SOURCE INFORMATION START

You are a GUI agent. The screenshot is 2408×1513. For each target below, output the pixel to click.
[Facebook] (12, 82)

SOURCE INFORMATION END
SOURCE INFORMATION START

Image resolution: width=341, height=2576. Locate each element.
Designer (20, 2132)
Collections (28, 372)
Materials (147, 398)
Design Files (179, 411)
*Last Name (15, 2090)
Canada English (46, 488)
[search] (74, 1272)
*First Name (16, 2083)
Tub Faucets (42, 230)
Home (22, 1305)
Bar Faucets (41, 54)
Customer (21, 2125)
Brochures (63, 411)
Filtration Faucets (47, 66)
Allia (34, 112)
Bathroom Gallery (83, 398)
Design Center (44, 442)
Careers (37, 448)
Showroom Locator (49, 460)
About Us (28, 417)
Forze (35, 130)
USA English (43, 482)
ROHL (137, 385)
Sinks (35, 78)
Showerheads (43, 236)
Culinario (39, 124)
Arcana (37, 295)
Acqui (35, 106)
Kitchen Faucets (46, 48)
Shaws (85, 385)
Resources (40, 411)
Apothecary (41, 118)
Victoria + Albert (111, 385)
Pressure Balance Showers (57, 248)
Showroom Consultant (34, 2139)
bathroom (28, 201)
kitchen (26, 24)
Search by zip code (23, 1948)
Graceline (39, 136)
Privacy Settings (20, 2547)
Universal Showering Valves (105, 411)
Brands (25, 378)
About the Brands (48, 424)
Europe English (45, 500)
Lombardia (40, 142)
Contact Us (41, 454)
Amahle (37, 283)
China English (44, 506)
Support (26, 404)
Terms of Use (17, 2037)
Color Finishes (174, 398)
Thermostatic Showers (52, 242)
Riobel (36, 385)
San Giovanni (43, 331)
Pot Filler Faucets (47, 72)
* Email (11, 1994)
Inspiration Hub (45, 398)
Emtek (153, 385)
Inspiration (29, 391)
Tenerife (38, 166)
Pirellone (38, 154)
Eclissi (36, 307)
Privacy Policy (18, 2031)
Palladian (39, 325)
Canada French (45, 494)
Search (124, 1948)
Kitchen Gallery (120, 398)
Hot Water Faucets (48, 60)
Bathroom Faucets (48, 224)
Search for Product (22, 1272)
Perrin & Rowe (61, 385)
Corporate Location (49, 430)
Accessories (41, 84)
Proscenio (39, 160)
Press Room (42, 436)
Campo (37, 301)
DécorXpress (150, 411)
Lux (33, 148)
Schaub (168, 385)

SOURCE INFORMATION END

● **EXERCISE DETAILS**
Each line in the entries above, starting at the line with "Sinks (35, 78)" and ending at the line with "Showroom Consultant (34, 2139)", is to be printed exactly, and only those lines.

● **EXERCISE SOLUTION**
Sinks (35, 78)
Showerheads (43, 236)
Culinario (39, 124)
Arcana (37, 295)
Acqui (35, 106)
Kitchen Faucets (46, 48)
Shaws (85, 385)
Resources (40, 411)
Apothecary (41, 118)
Victoria + Albert (111, 385)
Pressure Balance Showers (57, 248)
Showroom Consultant (34, 2139)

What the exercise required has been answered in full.